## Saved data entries
========
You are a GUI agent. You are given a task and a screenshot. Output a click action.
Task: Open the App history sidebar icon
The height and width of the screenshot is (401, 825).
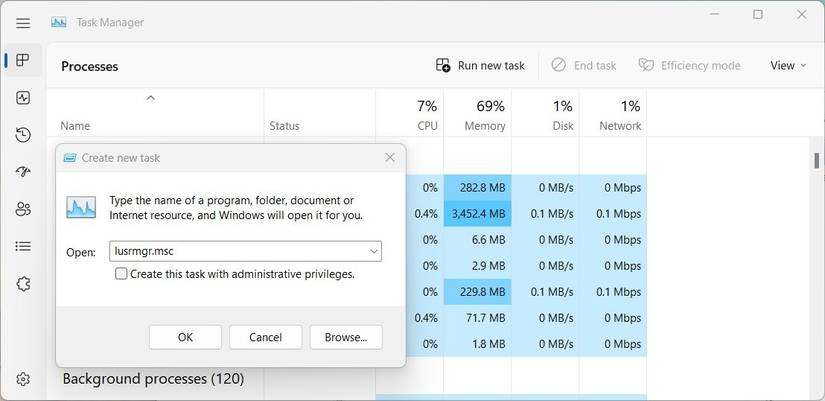coord(23,135)
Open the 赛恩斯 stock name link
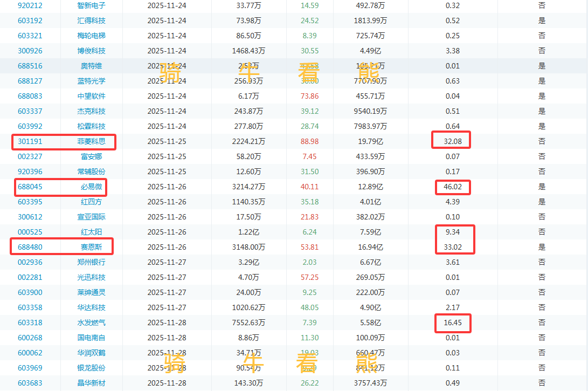The image size is (588, 391). 91,247
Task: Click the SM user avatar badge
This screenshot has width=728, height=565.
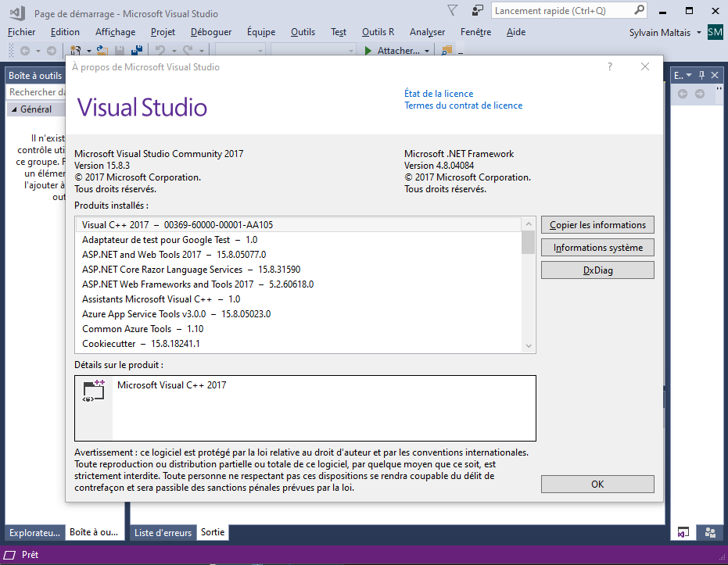Action: [x=715, y=32]
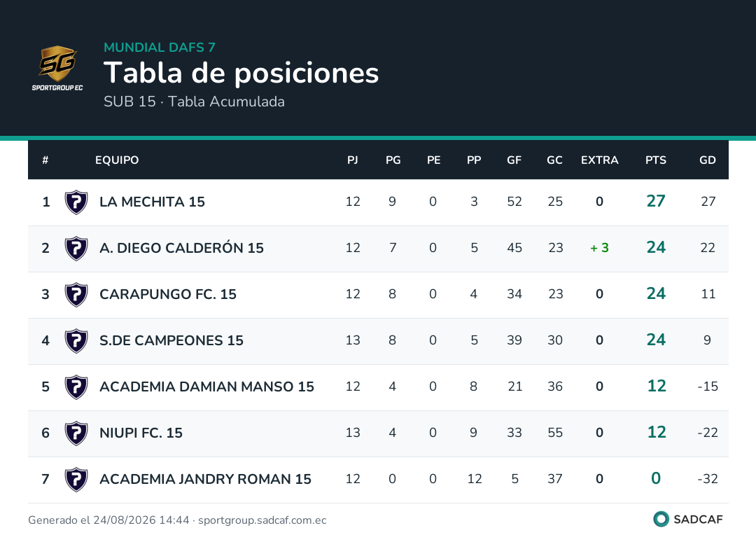
Task: Click the SADCAF logo icon
Action: [x=661, y=519]
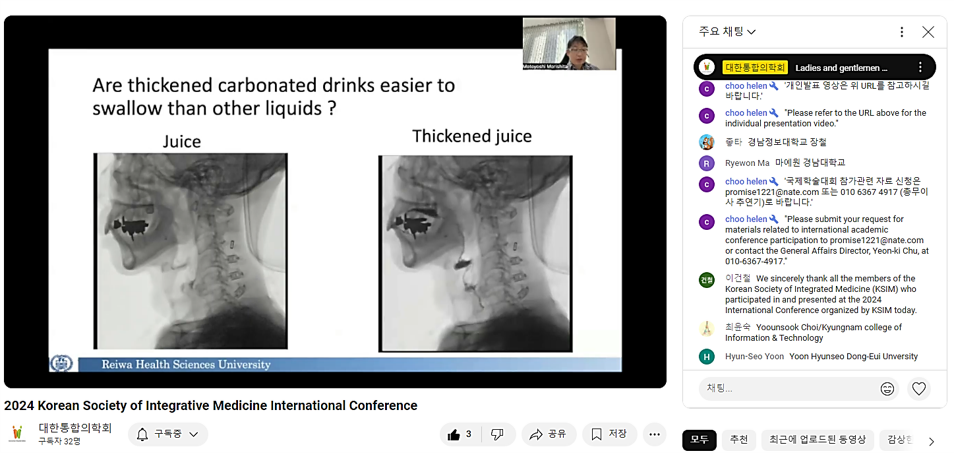This screenshot has height=453, width=954.
Task: Expand the 주요 채팅 chat mode dropdown
Action: click(x=727, y=32)
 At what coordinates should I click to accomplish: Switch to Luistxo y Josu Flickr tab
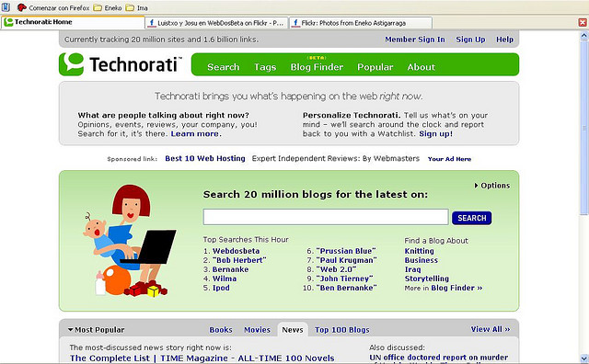[x=216, y=23]
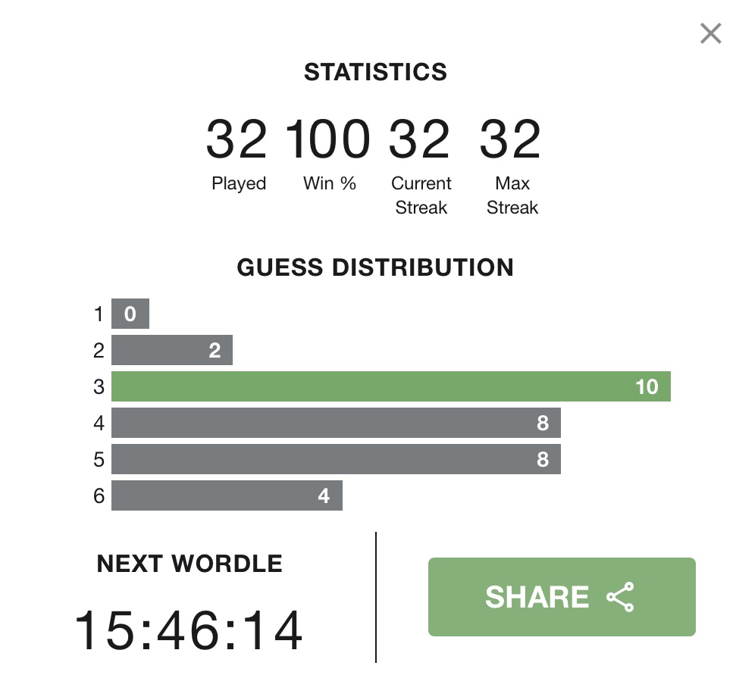
Task: Click the NEXT WORDLE label
Action: [x=189, y=564]
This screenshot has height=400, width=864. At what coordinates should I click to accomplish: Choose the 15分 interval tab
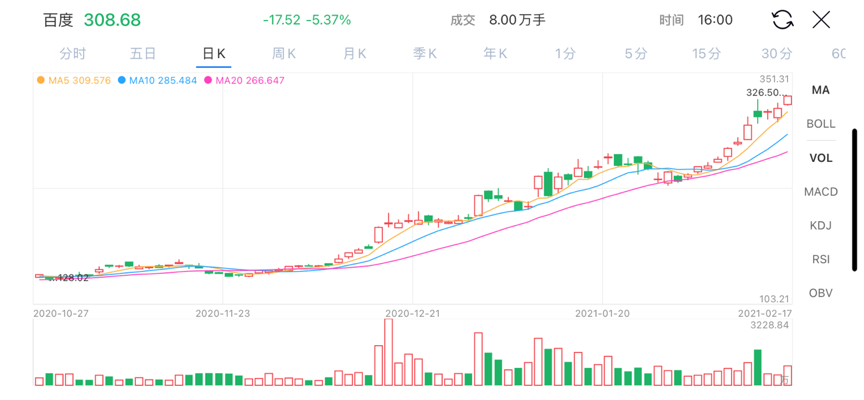pyautogui.click(x=706, y=54)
========
The records above must be repeated in full and exactly, but without any of the pictures.

You are a GUI agent. You are given a task and a screenshot. Output a click action.
Task: Open the App history sidebar icon
The height and width of the screenshot is (401, 825).
coord(23,135)
Open the 赛恩斯 stock name link
The image size is (588, 391). 91,247
Task: Click the SM user avatar badge
This screenshot has width=728, height=565.
Action: [x=715, y=32]
Task: Click the SADCAF logo icon
Action: [x=661, y=519]
This screenshot has height=453, width=954.
Task: Expand the 주요 채팅 chat mode dropdown
Action: click(x=727, y=32)
 At what coordinates should I click to accomplish: Switch to Luistxo y Josu Flickr tab
[x=216, y=23]
Task: Click the NEXT WORDLE label
Action: [x=189, y=564]
This screenshot has height=400, width=864. At what coordinates should I click to accomplish: Choose the 15分 interval tab
pyautogui.click(x=706, y=54)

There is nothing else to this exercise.